慢性牙周炎是全球成人牙齿丧失的首要原因，其特征是牙龈炎症、牙槽骨吸收和免疫微环境失衡。尽管已知牙龈卟啉单胞菌脂多糖（LPS）是主要致病因子，但内质网应激（ER stress）与免疫细胞焦亡（pyroptosis）的关联机制仍是未解之谜。更棘手的是，辅助性T细胞17（Th17）与调节性T细胞（Treg）的比例失衡如何加剧病程，目前缺乏有效干预靶点。

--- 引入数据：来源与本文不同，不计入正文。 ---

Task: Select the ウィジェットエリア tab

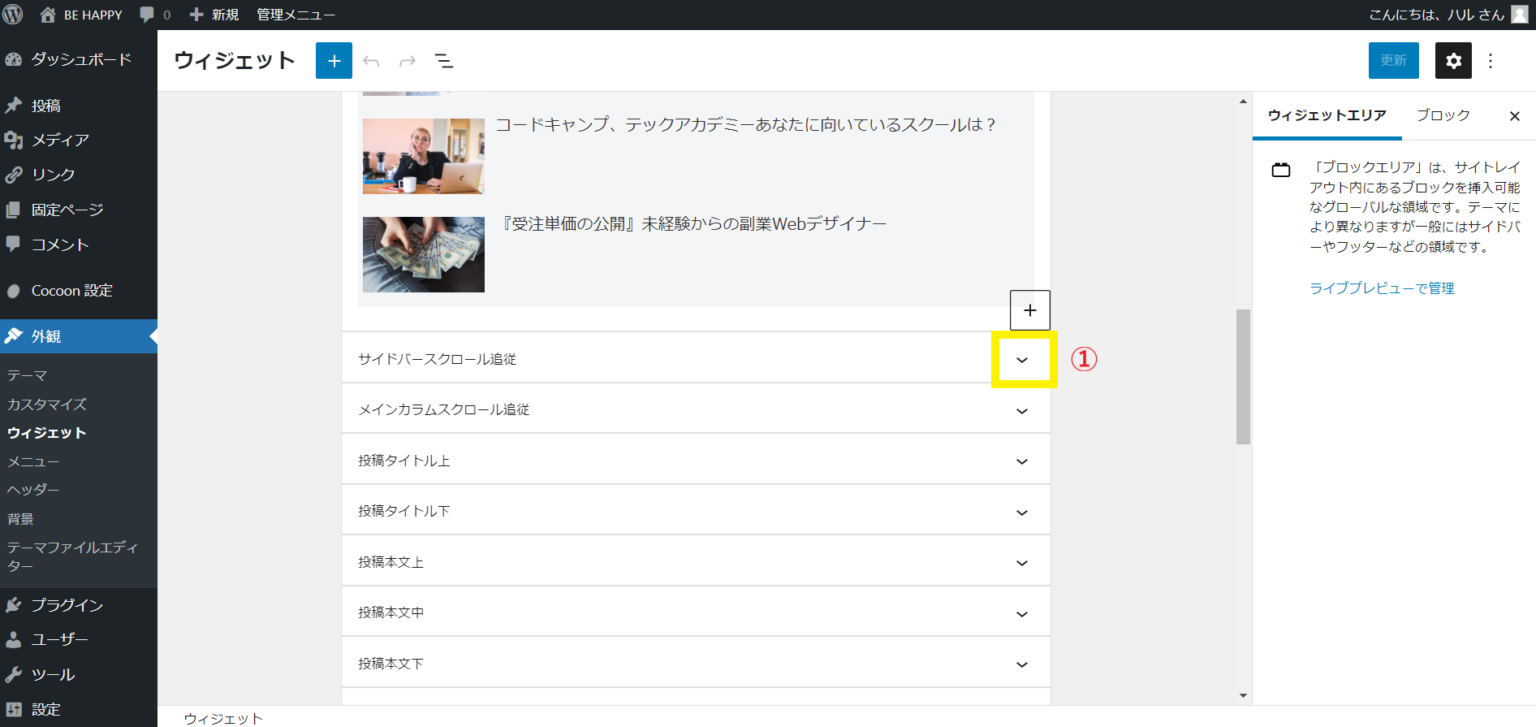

黑龙江省医院口腔种植中心Kang Lixun团队发现，XBP1作为内质网未折叠蛋白反应（UPR）的核心转录因子，在牙周炎患者组织中异常高表达，可能通过激活NLRP3炎症小体触发Gasdermin D（GSDMD）介导的细胞焦亡，同时破坏Th17/Treg平衡。为验证这一假说，研究人员构建了LPS诱导的牙周炎细胞（PDLSCs）和大鼠模型，结合基因沉默、流式细胞术和免疫组化等技术，系统揭示了XBP1-IL-17A轴的双重调控机制。

关键技术方法
研究采用LPS刺激人牙周膜干细胞（PDLSCs）和大鼠牙龈组织建立炎症模型，通过AAV载体介导XBP1基因沉默。采用CCK-8检测细胞活力，流式细胞术分析凋亡和Th17（IL-17A⁺RORγt⁺）/Treg（IL-10⁺Foxp3⁺）比例，Western blot检测焦亡相关蛋白（NLRP3/ASC/GSDMD-N）和IL-17通路分子（TRAF6）。通过SR0987激活IL-17通路进行功能回复实验，结合HE染色和显微CT评估组织病理变化。

研究结果
XBP1敲除抑制LPS诱导的PDLSCs焦亡和炎症
LPS处理使XBP1表达升高3.2倍，触发细胞凋亡率增加至28.7%（vs对照5.1%）。XBP1沉默后，焦亡标志物NLRP3和GSDMD-N蛋白水平下降62%，促炎因子IL-1β和IL-18分泌减少45-60%。值得注意的是，RANKL/OPG比值从7.8降至2.3，提示骨吸收被抑制。

动物模型验证组织保护效应
在LPS诱导的大鼠牙周炎中，XBP1敲除使牙龈上皮迁移减少67%，炎性浸润面积缩小54%。血清LDH水平（细胞损伤标志）从452 U/L降至289 U/L，同时NLRP3蛋白表达降低71%。免疫组化显示RANKL⁺细胞数减少58%，而OPG⁺细胞增加2.1倍。

Th17/Treg平衡的重编程机制
XBP1沉默使Th17关键转录因子RORγt mRNA降低3.5倍，Treg标志物Foxp3升高2.8倍。流式检测显示Th17比例从24.3%降至9.1%，Treg比例从6.7%升至15.4%。生物信息学分析发现XBP1下游54个基因富集于IL-17通路（p=3.2×10^-5），实验证实IL-17A和TRAF6蛋白表达下降60-75%。

IL-17通路激活逆转保护作用
使用SR0987激活IL-17信号后，XBP1敲除组的细胞存活率从82%回落至58%，Th17比例反弹至18.9%。焦亡相关蛋白NLRP3和GSDMD-N表达恢复至对照组的85%，证实IL-17通路是XBP1调控的关键下游。

结论与意义
该研究首次阐明XBP1通过双重机制加剧牙周炎：一方面促进NLRP3/GSDMD-N介导的细胞焦亡，另一方面通过IL-17A/TRAF6轴破坏Th17/Treg平衡。临床转化价值在于：① XBP1抑制剂可同时靶向炎症和骨吸收；② 局部递送AAV-XBP1载体具有精准治疗潜力；③ 为Th17相关自身免疫病提供新思路。局限性在于未验证RORγt在PDLSCs中的非经典作用，未来需探索γδ T细胞亚群的贡献。论文发表于《Inflammation》，为慢性炎症疾病的免疫代谢调控提供了范式。